My suggestion since you live in an area of such clear water and you can pretty much pinpoint the search area in more or less a 50 meter radius based on GPS coords and the map view, get your dive buddies out there right away and run a search pattern. Doesn't appear to be very deep water either and that submerged structure is a key element to establish a reference point. If you can find the drone you can retrieve the "Black Box", i.e. the SD card and review the onboard video recording to see just what may have brought the bird down.
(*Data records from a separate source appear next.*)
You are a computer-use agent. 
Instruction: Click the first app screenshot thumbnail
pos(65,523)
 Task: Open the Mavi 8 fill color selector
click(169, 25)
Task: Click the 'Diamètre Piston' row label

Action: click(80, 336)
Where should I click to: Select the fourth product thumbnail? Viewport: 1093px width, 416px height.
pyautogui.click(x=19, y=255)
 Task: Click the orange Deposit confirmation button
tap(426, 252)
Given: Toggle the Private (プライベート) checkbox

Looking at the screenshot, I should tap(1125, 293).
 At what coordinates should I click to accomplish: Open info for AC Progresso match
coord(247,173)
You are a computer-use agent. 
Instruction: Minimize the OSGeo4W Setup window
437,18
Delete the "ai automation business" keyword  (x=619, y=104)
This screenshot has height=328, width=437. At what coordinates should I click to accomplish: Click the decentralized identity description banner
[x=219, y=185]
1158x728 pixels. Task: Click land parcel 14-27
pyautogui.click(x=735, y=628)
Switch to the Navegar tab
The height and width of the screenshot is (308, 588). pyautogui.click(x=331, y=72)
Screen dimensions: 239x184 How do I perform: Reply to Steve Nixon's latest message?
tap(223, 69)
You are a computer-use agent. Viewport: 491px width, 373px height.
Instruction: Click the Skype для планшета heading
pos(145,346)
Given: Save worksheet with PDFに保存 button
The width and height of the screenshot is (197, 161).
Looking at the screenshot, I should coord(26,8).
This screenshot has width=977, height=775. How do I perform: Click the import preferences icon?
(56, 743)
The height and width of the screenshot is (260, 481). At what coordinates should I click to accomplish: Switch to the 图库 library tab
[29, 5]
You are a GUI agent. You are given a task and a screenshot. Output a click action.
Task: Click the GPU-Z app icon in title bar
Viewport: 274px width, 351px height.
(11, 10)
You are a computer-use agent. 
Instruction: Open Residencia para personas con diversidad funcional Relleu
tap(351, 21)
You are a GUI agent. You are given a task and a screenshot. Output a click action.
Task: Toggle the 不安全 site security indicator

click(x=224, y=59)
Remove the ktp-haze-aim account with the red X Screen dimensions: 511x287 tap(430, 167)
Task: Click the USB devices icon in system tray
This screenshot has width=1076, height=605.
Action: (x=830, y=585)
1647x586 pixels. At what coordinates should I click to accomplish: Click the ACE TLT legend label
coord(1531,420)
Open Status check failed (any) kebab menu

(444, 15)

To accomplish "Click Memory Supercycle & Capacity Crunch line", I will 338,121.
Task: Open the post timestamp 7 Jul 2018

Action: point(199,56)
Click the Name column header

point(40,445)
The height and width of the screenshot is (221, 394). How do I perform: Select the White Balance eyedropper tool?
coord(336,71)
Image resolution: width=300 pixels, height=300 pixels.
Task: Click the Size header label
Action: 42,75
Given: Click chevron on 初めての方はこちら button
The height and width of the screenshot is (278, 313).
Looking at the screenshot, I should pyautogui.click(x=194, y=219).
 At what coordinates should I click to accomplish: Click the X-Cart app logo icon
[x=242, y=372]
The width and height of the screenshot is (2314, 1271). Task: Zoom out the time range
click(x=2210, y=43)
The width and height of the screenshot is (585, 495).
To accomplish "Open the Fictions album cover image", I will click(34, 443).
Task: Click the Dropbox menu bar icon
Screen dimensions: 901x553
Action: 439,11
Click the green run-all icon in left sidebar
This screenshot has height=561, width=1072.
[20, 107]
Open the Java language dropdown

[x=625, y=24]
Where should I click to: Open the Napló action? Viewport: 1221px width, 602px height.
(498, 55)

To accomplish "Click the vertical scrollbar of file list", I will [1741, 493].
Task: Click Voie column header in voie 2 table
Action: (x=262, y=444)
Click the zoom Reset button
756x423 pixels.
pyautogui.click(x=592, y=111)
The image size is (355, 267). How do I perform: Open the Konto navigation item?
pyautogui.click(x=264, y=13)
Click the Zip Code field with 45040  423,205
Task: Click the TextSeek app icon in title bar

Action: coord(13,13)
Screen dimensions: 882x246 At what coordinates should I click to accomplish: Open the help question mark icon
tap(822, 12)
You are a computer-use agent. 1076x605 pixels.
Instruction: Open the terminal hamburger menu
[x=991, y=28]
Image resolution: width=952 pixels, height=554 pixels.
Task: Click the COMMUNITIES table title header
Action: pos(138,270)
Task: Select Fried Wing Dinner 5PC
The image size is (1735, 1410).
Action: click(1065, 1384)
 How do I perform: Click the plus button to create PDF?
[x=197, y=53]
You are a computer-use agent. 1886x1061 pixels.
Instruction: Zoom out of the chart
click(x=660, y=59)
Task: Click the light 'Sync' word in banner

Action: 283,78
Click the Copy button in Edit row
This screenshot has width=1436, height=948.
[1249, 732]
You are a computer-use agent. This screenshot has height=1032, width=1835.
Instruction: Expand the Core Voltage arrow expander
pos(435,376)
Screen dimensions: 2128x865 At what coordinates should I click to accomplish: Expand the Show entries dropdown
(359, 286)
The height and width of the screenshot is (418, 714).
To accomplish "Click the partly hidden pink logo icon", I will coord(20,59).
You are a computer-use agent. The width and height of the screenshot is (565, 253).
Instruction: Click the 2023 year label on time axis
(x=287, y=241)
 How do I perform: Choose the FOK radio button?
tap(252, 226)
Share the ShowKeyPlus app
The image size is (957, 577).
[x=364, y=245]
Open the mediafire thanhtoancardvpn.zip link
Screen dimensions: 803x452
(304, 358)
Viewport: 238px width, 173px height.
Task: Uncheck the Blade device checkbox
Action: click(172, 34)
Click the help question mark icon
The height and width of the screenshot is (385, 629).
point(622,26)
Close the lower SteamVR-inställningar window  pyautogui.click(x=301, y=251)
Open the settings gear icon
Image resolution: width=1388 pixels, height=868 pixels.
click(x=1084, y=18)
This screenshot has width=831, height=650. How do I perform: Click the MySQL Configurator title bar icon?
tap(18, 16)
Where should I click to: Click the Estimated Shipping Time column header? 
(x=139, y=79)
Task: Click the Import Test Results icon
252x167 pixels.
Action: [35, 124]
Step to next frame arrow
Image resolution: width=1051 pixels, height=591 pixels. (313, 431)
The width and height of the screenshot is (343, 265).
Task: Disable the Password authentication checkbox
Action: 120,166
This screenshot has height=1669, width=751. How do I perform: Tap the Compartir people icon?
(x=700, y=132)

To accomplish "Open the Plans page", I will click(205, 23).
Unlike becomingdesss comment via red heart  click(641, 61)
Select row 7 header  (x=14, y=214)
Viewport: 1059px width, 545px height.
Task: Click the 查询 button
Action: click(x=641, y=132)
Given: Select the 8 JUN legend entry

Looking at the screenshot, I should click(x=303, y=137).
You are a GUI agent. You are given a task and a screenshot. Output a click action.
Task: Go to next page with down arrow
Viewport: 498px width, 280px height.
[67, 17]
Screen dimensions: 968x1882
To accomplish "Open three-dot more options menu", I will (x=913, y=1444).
The SD chips are waterproof so if you can find that data the mystery could be solved or at least eliminate a solid object collision as the reason.
The rapid descending of altitude during the last few seconds....were you causing that from your controls by deliberately dropping altitude? Or were you flying at a constant altitude for the leg back home? At that angle and speed of descent it almost appears it took a nose dive. Perhaps a blade failure which would be fatal and would be evidence if you find the drone and recover the chip.
[EDIT:] Just converted your 19.4m/s to mph...you were doing 43 miles per hour and at a steep angle of attack on descent at that speed and only 14m above sea level your drone would travel that 14 vertical meters in less than one second straight down. Put the bird on a descent path of even 45° and it would only take one second to cover that distance to the water. I can fine tune my ball park figures here using the coordinates for actual travel distance tied to altitude change. But it seems to be a kamikaze dive.
Well hell, while I am on the theoretical possibilities, at 43 miles per hour and a steep dive and maybe against a buffeting headwind I suspect in a rare but not impossible event one of your front two motor arms folded to the rear and brought the bird down. The arms may have reached their "break point" in wind resistance and one or both folded. But recovering the drone would not verify this was the true cause since the impact with the water most likely would fold the arms at that time.
I am a diver and always have 3 tanks of air in the garage. I guess since I too will be frequently filming activities along and over lakes, rivers, and ocean that equipment may come in handy for my own needs some day. I hope not.